• [DATA PROVIDED]:
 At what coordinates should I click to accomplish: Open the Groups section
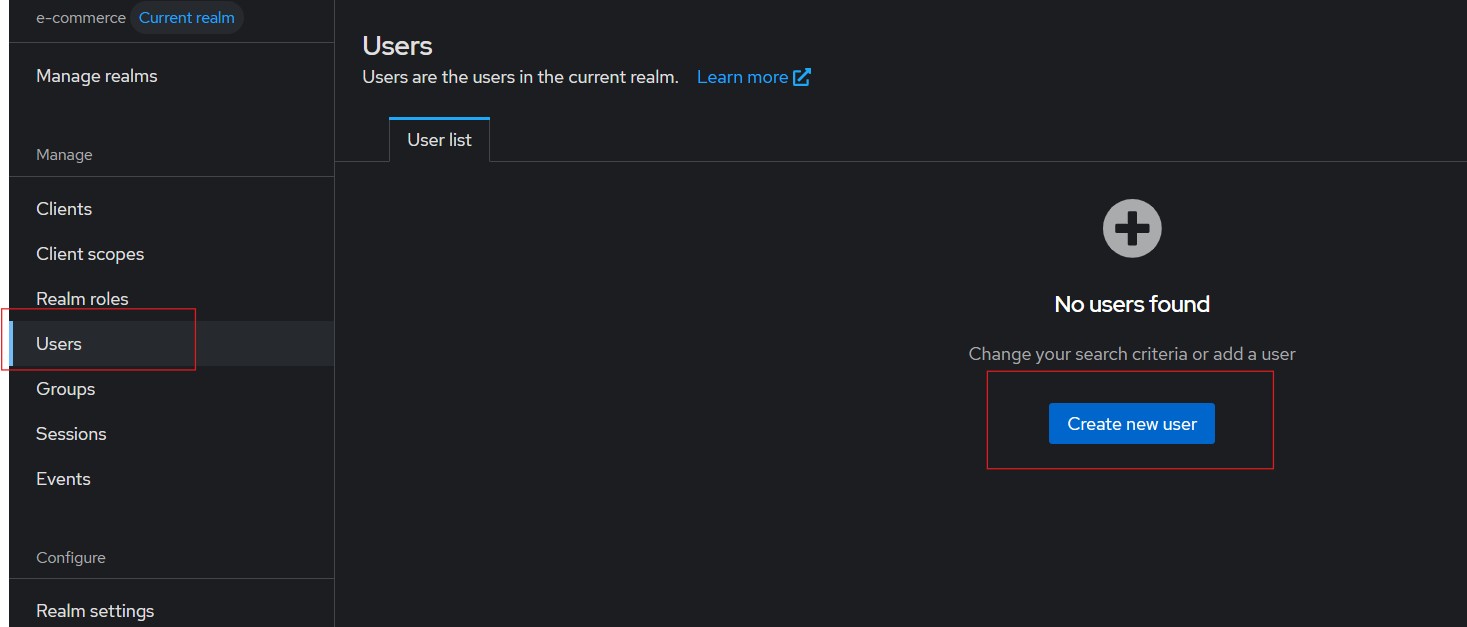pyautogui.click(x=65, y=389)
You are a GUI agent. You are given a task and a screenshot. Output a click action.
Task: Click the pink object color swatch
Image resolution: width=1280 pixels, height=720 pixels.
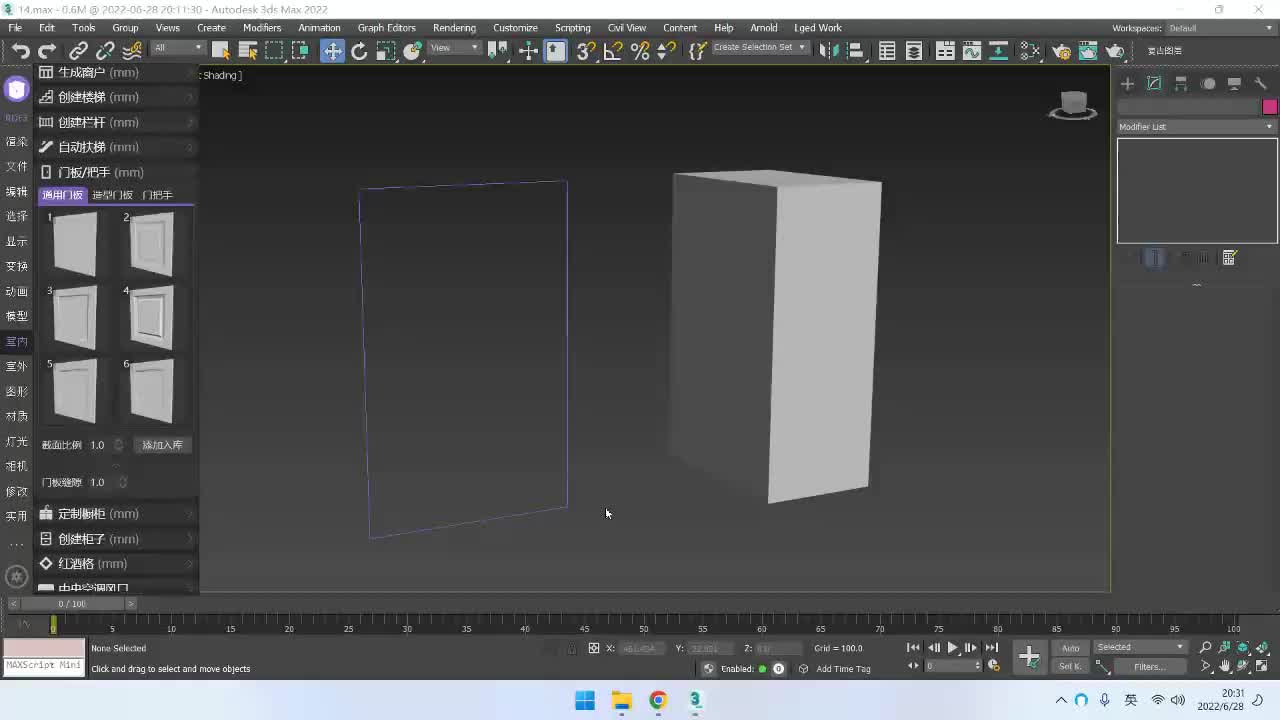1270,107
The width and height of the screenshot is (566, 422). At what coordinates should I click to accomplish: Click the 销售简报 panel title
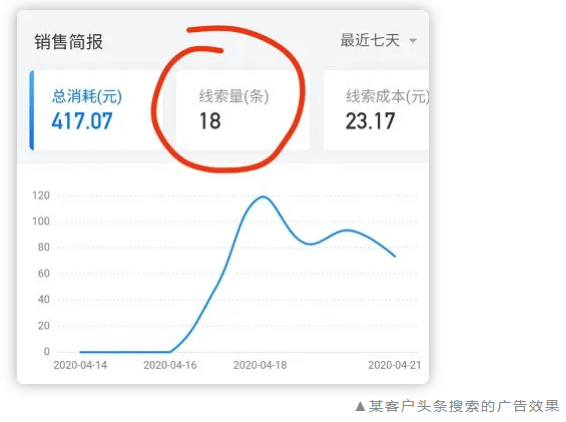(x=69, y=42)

• [PROBLEM DESCRIPTION]:
Rewrite all of the records above, changing "screenshot" to "screen capture" and keeping everything else the same. Omit the pictures.

• [TASK RESULT]:
 At what coordinates should I click to accomplish: Open the Groups section
pyautogui.click(x=65, y=389)
You are a GUI agent. You are given a task and a screen capture. Output a click action.
Task: Click the pink object color swatch
Image resolution: width=1280 pixels, height=720 pixels.
1270,107
The width and height of the screen capture is (566, 422). At what coordinates should I click to accomplish: Click the 销售简报 panel title
(x=69, y=42)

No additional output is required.